JAKARTA - Panitia Khusus (Pansus) Papua DPD RI mengunjungi MG, salah satu tersangka kasus pembunuhan karyawan PT. Istaka Karya, di Rumah Tahan Salemba, Jakarta, Rabu (15/1/2020).

MG disangka menjadi otak dalam insiden pilu yang terjadi di Nduga, Papua, pada tahun 2018 lalu.

Anggota Pansus Papua DPD RI, Yorrys Raweyai kepada wartawan mengungkapkan, kunjungannya ke Rutan Salemba ini, menyusul keterangan LBH Jakarta pada pihaknya.

"Tadi malam tim LBH Jakarta menemui Pansus Papua DPD RI menjelaskan proses persidangan enam adik-adik mahasiswa yang dituduh makar, maka kami sekarang mendatangi Rutan Salemba," kata Yorrys.

Dia mengatakan, LBH Jakarta menyampaikan ada masalah dalam kasus yang dialami MG yang sebenarnya masih anak-anak. MG masih berusia 14 tahun.

Dalam kasus ini, MG dituduh sebagai "otak" pembunuhan terhadap 17 karyawan PT. Istaka Karya, di Nduga, Papua yang terjadi pada Desember 2018 lalu.

"Kami sepakat untuk mengunjungi MG di Salemba untuk bisa menggali apa yang sebenarnya terjadi. Prosesnya akan ditindaklanjuti secara formal kepada institusi terkait," kata Yorrys.

____________

Latihan Singkat 1
Dalam berita kunjungan Pansus Papua DPD RI ke Rutan Salemba, berapa usia MG?
Latihan Singkat 2
Lanjutkan berita kunjungan Pansus Papua DPD RI ke Rutan Salemba setelah kalimat terakhirnya.

Cuplikan Data
____________

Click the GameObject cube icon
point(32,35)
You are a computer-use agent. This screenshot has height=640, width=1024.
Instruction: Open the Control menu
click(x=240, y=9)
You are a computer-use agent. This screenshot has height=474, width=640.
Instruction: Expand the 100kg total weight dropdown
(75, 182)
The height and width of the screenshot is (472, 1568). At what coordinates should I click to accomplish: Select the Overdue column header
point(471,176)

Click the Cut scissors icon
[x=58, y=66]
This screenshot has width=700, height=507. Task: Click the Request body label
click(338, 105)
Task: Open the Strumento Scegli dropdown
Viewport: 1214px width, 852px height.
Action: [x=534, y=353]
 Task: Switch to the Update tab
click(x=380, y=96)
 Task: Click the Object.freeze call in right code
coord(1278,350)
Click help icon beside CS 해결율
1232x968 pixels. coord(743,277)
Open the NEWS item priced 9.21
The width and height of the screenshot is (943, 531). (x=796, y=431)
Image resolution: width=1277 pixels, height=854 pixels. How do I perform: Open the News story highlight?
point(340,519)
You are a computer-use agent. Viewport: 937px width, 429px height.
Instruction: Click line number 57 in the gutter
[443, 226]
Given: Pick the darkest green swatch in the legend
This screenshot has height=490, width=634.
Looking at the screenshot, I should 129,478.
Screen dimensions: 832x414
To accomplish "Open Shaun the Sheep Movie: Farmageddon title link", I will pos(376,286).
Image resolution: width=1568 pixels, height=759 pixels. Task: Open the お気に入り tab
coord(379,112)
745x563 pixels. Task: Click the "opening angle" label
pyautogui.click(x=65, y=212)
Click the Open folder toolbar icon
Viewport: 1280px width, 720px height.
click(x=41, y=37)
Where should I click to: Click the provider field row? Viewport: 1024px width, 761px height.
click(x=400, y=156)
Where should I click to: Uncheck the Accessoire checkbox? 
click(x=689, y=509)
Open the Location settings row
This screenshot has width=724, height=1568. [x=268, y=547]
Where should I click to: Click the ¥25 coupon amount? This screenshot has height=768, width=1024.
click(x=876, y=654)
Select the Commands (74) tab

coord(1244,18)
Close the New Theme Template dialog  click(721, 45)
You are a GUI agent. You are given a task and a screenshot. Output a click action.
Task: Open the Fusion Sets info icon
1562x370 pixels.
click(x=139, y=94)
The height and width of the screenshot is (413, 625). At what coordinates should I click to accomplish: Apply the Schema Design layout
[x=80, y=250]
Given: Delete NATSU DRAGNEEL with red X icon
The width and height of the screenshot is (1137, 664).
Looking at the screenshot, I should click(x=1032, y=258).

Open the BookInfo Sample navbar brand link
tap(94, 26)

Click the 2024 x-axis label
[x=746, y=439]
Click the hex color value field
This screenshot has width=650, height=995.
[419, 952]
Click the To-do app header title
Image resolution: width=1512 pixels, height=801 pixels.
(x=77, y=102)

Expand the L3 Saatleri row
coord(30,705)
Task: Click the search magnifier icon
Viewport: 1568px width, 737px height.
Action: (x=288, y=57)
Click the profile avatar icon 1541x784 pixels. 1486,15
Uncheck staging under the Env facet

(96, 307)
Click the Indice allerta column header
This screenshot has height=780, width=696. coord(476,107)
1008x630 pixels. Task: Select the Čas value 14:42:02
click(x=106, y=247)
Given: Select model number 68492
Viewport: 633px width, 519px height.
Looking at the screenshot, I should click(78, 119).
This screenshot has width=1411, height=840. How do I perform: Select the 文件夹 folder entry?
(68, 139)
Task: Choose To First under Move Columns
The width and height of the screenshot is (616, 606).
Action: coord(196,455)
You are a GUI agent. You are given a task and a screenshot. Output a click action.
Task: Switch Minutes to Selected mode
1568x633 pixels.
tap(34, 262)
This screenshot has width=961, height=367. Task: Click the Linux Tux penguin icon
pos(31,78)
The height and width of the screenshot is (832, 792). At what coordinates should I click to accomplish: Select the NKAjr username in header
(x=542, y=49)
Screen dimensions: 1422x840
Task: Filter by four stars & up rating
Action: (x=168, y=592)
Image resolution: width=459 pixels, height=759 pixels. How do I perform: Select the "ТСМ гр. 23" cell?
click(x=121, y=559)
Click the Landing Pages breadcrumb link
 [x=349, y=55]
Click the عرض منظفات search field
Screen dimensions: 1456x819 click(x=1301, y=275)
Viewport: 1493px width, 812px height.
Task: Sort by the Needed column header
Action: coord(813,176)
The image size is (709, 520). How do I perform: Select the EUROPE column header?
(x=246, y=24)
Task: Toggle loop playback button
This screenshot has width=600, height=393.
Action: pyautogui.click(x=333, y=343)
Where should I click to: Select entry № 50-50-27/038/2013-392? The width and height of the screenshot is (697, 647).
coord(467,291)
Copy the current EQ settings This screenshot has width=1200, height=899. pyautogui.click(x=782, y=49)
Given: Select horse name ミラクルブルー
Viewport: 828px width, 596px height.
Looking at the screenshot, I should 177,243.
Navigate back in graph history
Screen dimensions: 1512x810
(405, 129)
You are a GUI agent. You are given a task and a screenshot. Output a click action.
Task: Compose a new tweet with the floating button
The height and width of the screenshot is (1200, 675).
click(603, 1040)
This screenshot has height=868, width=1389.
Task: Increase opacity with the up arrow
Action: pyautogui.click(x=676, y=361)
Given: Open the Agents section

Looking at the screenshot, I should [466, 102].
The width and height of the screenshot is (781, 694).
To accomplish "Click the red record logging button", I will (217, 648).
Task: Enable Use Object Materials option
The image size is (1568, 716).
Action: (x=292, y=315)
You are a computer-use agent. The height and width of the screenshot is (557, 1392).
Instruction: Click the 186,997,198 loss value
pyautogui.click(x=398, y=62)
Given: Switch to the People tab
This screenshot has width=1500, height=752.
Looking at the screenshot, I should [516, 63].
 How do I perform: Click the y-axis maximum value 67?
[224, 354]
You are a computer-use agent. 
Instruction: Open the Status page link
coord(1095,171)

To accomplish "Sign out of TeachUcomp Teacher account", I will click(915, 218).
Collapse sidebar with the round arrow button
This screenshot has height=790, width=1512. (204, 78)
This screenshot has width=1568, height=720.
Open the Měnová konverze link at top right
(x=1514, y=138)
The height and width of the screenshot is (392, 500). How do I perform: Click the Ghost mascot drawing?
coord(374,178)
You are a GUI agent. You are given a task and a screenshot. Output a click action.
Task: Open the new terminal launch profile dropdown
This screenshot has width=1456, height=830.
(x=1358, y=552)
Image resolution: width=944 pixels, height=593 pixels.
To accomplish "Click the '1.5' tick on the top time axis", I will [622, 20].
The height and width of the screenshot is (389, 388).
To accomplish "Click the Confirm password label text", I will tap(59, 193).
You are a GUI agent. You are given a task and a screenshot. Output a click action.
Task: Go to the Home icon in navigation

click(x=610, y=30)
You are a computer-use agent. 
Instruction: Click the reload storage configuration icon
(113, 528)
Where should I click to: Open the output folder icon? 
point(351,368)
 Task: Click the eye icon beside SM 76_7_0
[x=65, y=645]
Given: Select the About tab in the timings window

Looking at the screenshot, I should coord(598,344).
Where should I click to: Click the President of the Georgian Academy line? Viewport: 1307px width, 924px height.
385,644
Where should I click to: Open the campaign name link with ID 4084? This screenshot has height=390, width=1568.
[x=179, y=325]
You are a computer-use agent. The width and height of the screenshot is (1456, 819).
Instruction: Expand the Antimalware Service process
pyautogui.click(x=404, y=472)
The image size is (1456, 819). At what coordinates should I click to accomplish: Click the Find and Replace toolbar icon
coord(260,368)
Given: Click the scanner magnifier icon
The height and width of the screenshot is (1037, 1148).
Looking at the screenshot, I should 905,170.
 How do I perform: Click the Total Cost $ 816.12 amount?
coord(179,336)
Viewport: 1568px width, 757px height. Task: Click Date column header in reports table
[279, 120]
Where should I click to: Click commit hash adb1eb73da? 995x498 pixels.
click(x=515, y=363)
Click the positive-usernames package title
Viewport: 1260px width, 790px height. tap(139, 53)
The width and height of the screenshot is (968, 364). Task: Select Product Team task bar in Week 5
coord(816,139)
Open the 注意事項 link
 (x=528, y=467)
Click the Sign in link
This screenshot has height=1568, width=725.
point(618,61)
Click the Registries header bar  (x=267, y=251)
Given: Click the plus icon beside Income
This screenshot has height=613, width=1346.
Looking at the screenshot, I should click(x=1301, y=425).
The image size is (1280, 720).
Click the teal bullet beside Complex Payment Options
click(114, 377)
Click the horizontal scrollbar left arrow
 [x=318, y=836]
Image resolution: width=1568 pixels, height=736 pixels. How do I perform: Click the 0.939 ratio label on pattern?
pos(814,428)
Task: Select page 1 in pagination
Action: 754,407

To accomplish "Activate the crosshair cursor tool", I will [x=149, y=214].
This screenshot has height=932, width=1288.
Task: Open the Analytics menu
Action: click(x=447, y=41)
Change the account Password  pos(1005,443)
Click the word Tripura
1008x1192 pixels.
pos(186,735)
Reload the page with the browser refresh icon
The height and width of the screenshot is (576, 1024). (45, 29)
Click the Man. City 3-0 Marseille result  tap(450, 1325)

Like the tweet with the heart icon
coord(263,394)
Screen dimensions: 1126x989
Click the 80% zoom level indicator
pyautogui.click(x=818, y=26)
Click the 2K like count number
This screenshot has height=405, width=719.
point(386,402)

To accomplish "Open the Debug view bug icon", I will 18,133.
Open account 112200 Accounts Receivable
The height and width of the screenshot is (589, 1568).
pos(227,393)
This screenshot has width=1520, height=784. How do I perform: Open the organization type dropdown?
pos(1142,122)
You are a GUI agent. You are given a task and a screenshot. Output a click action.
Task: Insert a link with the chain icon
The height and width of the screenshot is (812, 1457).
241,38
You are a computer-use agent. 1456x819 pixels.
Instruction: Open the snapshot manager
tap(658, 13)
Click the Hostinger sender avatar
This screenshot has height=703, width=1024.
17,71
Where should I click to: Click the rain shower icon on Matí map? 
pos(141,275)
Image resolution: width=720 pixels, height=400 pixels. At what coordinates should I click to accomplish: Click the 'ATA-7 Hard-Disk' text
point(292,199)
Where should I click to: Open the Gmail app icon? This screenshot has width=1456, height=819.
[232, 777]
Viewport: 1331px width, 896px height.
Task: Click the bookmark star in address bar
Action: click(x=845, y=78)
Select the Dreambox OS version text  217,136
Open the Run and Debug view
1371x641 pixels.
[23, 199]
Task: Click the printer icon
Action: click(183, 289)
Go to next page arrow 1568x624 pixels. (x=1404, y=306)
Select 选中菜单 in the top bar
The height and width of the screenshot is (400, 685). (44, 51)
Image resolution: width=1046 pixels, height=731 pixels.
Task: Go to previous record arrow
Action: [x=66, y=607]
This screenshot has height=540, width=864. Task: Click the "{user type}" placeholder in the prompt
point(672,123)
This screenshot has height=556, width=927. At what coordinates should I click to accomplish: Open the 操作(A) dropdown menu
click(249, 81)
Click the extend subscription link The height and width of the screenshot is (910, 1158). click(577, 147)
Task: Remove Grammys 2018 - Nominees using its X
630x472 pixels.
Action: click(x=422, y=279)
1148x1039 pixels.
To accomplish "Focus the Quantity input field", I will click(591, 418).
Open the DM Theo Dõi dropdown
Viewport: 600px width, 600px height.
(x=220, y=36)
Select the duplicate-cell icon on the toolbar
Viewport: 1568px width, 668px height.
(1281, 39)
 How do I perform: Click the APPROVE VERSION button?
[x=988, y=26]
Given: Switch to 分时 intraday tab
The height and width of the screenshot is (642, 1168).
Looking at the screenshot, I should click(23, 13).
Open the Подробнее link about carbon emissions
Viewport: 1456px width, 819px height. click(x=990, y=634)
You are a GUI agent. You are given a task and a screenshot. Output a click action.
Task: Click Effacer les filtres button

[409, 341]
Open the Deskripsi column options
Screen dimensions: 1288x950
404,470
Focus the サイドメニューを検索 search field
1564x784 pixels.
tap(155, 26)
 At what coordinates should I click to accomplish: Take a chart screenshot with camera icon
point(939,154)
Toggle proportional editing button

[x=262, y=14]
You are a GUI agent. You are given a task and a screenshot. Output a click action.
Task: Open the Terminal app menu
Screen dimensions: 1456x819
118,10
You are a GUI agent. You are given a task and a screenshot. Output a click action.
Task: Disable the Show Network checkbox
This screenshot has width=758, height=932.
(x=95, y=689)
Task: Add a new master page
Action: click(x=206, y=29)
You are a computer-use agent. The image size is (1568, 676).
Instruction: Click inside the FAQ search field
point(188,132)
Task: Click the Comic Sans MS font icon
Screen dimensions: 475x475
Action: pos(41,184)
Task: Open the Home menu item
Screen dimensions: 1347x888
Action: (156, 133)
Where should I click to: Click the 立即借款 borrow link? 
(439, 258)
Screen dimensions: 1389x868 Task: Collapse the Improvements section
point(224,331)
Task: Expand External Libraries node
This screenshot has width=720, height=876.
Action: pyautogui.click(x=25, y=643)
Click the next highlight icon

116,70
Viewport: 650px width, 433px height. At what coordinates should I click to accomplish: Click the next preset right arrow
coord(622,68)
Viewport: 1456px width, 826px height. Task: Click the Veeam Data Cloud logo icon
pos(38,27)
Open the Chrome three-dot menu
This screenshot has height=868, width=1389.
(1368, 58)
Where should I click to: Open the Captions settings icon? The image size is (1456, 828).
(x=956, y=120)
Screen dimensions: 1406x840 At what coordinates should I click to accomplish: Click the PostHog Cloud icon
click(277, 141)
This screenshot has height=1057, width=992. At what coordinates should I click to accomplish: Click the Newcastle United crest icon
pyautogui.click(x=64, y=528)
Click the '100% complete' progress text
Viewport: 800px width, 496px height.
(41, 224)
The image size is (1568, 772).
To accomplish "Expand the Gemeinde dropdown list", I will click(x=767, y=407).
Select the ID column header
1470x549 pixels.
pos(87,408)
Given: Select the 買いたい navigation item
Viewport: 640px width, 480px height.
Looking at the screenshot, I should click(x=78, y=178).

____________

Jawaban 1
MG masih berusia 14 tahun.

Jawaban 2
Turut serta dalam kunjungan ini, Anggota DPR RI dari Daerah Pemilihan Papua, Komaruddin Watubun. Ia mengatakan, "yang perlu diperhatikan dalam peradilan kasus MG adalah persoalan bahasa karena yang bersangkutan tidak lancar berbahasa Indonesia dan hanya bisa bahasa lokal,".

Selain itu menurut dia, dalam proses hukumnya, MG dimintai keterangan sambil dipukul menggunalan senjata yang mengenai belakang kepalanya. Komaruddin menegaskan, "hal itu jangan terjadi lagi,".

"Ini urusan sensitif soal Papua, jangan sampai masa lalu yang belum selesai, kemudian muncul masalah baru hanya karena kelalaian kita dalam proses hukum. Karena tujuan proses hukum adalah penegakan keadilan," katanya.

Komaruddin juga menyoroti proses persidangan tersangka kasus dugaan makar yaitu Dano Anes Tabuni dan Ambrosius Mulait. Hakim, disebut tidak mau melanjutkan persidangan karena yang bersangkutan menggunakan koteka, padahal koteka bagi masyarakat Papua merupakan simbol adat.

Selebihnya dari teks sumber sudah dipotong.